## Excerto do texto
--------------------
MIA> Biblioteca> Francisco Martins Rodrigues > Novidades
Primeira Edição: Bandeira Vermelha, 21 Janeiro 1982
Fonte: Francisco Martins Rodrigues - Escritos de uma vida
Transcrição: Ana Barradas
HTML: Fernando A. S. Araújo.
Direitos de Reprodução: licenciado sob uma Licença Creative Commons.
O silêncio embaraçado que os dirigentes revisionistas mantêm em torno do 18 de Janeiro (como de toda a história do PCP) tem dado espaço a uma campanha anarquista de recuperação dessa jornada, campanha que se impõe desmistificar.
A acreditar nos artigos que por estes dias têm saído na imprensa(1), o 18 de Janeiro teria sido obra quase exclusiva da CGT anarquista; a CIS, a Comissão Inter-Sindical Vermelha, teria uma implantação insignificante; a derrota do movimento seria culpa do Partido Comunista, por adiamentos sucessivos, por falta de secretismo ou até mesmo por denúncia à polícia! Todos estes disparates anarquistas estão a ser vendidos ao público com o apoio do PS e de outras forças social-democratas, interessados em fazer do 18 de Janeiro um trunfo do seu baralho ideológico). Mas a história não se faz com mentiras.
Se a CGT agrupasse em 1933 mais de 100 sindicatos, em comparação com os 5 ou 6 da CIS — é Emídio Santana que o declara sem pestanejar — como se compreende que a força que as duas correntes revelaram no movimento fosse mais ou menos equilibrada? E como se compreende que, em face da repressão, a CGT se desmantelasse e a CIS prosseguisse?
As informações fantasistas sobre a “máquina organizativa” da CGT não resistem à confrontação com os factos; a CGT era já em 1933 uma organização paralisada, isolada das massas, em vias de desagregação. Nem podia ser de outro modo. Sem uma estratégia e uma táctica revolucionárias, sem métodos de luta clandestina, era impossível aguentar o fascismo. A CGT agonizava porque lhe tiravam a sua base de existência, o sindicalismo legal.
--------------------
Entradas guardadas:

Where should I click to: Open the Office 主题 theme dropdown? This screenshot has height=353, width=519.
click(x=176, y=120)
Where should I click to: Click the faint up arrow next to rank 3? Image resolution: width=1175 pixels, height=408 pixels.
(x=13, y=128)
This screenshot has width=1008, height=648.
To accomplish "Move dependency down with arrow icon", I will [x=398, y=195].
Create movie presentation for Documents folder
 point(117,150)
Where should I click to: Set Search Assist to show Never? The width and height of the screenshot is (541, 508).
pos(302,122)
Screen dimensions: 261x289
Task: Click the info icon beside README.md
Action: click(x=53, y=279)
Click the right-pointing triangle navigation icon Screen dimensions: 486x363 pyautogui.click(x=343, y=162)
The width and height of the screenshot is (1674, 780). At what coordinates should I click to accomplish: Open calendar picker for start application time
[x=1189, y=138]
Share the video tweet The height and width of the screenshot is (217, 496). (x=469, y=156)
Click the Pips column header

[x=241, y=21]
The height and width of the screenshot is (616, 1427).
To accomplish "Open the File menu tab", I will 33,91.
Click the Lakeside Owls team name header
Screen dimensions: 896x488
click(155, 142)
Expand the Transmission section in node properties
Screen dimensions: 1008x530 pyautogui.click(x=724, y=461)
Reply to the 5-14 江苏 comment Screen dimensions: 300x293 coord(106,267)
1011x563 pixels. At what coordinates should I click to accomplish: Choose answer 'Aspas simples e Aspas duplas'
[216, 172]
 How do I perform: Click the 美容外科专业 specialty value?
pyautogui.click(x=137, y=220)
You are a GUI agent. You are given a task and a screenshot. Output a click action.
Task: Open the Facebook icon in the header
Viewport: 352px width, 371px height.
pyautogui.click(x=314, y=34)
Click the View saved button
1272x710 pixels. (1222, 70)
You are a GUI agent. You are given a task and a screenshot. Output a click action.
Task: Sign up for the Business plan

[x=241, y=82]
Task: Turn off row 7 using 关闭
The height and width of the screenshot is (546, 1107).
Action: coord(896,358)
--------------------
## Atividade 1
Responde a partir do texto sobre o 18 de Janeiro:
(a) Em que publicação e em que data saiu a primeira edição?
(b) Segundo Emídio Santana, quantos sindicatos agrupava a CGT em 1933?
(c) Que base de existência estavam a tirar à CGT?
## Atividade 2
No texto sobre o 18 de Janeiro, copia de novo a parte que começa em "Direitos de Reprodução: licenciado" e vai até "faz com mentiras.", substituindo "imprensa" por "comunicação social".

## Resposta esperada 1
(a) No Bandeira Vermelha, a 21 de janeiro de 1982.
(b) Mais de 100 sindicatos.
(c) O sindicalismo legal.

## Resposta esperada 2
Direitos de Reprodução: licenciado sob uma Licença Creative Commons.
O silêncio embaraçado que os dirigentes revisionistas mantêm em torno do 18 de Janeiro (como de toda a história do PCP) tem dado espaço a uma campanha anarquista de recuperação dessa jornada, campanha que se impõe desmistificar.
A acreditar nos artigos que por estes dias têm saído na comunicação social(1), o 18 de Janeiro teria sido obra quase exclusiva da CGT anarquista; a CIS, a Comissão Inter-Sindical Vermelha, teria uma implantação insignificante; a derrota do movimento seria culpa do Partido Comunista, por adiamentos sucessivos, por falta de secretismo ou até mesmo por denúncia à polícia! Todos estes disparates anarquistas estão a ser vendidos ao público com o apoio do PS e de outras forças social-democratas, interessados em fazer do 18 de Janeiro um trunfo do seu baralho ideológico). Mas a história não se faz com mentiras.